5G: Bundesnachrichtendienst warnte Bundesregierung vor Huawei.

Huawei: Der Bundesnachrichtendienst warnte die Bundesregierung vor einer Beteiligung von Huawei am Aufbau des deutschen 5G-Mobilfunknetzes, schreibt der "Spiegel". Die Sicherheitsexperten begründeten die Warnung mit einer "Gesamtwürdigung" der Strategie Chinas.
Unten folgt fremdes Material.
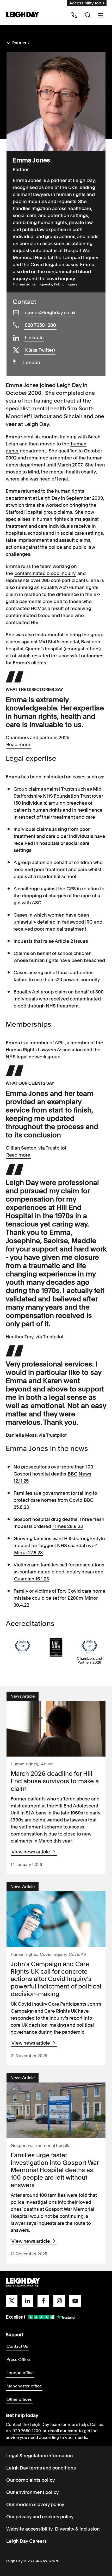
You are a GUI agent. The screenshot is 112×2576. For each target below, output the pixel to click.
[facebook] (43, 2301)
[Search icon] (88, 15)
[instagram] (59, 2301)
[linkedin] (27, 2301)
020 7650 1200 (40, 325)
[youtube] (75, 2301)
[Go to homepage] (23, 2282)
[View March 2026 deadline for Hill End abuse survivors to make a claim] (56, 1729)
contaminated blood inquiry (45, 573)
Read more (18, 744)
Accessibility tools (86, 3)
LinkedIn (34, 337)
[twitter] (11, 2301)
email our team (62, 2430)
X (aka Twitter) (40, 350)
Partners (20, 42)
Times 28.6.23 (68, 1526)
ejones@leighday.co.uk (50, 312)
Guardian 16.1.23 (31, 1578)
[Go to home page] (23, 15)
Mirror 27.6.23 (28, 1552)
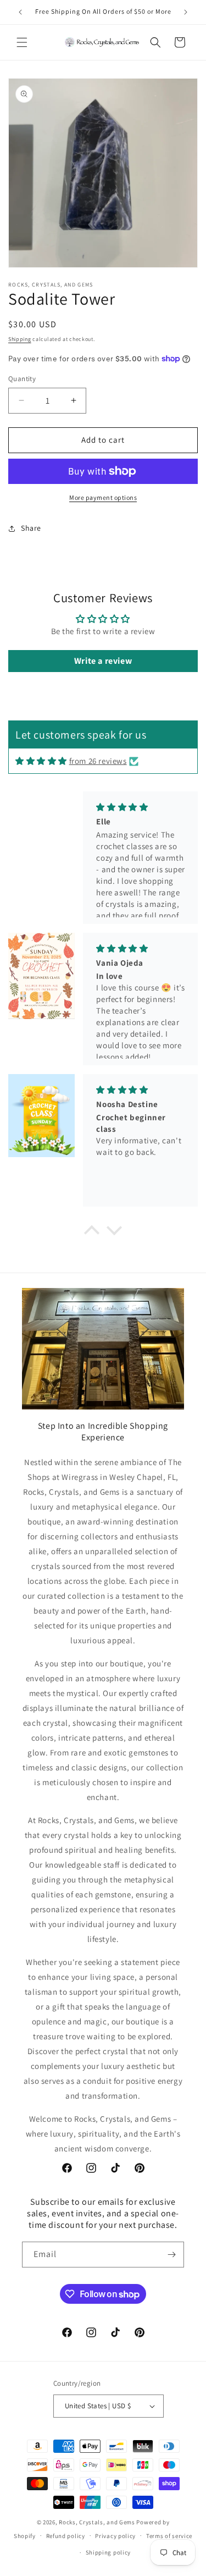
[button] (22, 42)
Der chinesische Geheimdienst dürfe laut Gesetz "betroffenen Organen, Organisationen und Bürgern die erforderliche Unterstützung, Hilfe und Zusammenarbeit verlangen".
per E-Mail, turi2.de (Background)

Apple kontert der Spotify-Kritik zu Appstore-Bedingungen.

Apple kassiert von Spotify-Kunden mit Free-Accounts keine Gebühren im Appstore, kontert der Konzern die Kritik von Spotify. Auch für zahlende Kunden, die über Partnerschaften mit Handy-Providern kommen, erhalte Apple keine Gebühren. Spotify sieht sich durch die Regeln im Appstore benachteiligt – auch weil Apple nicht nur den Appstore betreibt, sondern selbst als Streamingdienst agiert.
apple.com, turi2.de (Background)

Verwaltungsgericht lehnt 5G-Eilanträge ab.

5G: Das Verwaltungsgericht in Köln lehnt die Eilanträge, die auf eine Aufschiebung der 5G-Auktion drängen, ab. Telekom, Vodafone, Telefónica und Freenet hatten gegen die Frequenznutzungs- und Versteigerungsbedingungen der Bundesnetzagentur geklagt. Die Entscheidung zu den Eilanträgen sei unanfechtbar und "nach dem in den Eilverfahren gewonnenen Erkenntnisstand rechtmäßig". Die Auktion ist am kommenden Dienstag angesetzt.
spiegel.de, vg-koeln.nrw.de, turi2.de (Background)

Huawei will deutsche Bedenken mit No-Spy-Abkommen zerstreuen.

Huawei: Vincent Pang, Westeuropa-Chef des umstrittenen chinesischen Mobilnetz-Ausrüsters, bietet Deutschland ein sogenanntes No-Spy-Abkommen an. Die Firma gebe keine Daten weiter oder baue Hintertüren in Geräte ein - sollte der chinesische Staat darum bitten, werde man ablehnen, sagt er im "Handelsblatt"-Interview.

Seine Wortwahl zeigt einen gewissen Humor: 2013 kündigte die Bundesregierung nach dem NSA-Skandal ein gleichnamiges Abkommen mit den USA an, das dann nicht zustande kam. Bei Routern des Huawei-Konkurrenten Cisco aus den USA sind wiederholt Hintertürchen aufgetaucht.
"Handelsblatt", S. 59 (Paid), spiegel.de (Background Cisco)

"Handelsblatt": Elf Verlage sind Mitglieder im Influencer-Abmahn-Verband VSW.

Influencer fürchten seit Monaten Abmahnungen des Verbandes Sozialer Wettbewerb (VSW) – hinter ihm stecken offenbar auch Zeitschriften-Verlage, recherchieren Catrin Bialek und Anna Gauto. Auf einer Mitgliederliste stehen elf Verlage, unter ihnen Klambt und Bauer. Sie teilen mit, den Abmahn-Verband nicht beauftragt zu haben. Der VSW geht gegen zahlreiche Influencer und deren Auftraggeber vor, der Vorwurf lautet auf Schleichwerbung. Ins Influencer Marketing fließt immer mehr Geld, während Zeitschriften Leser und Anzeigen verlieren.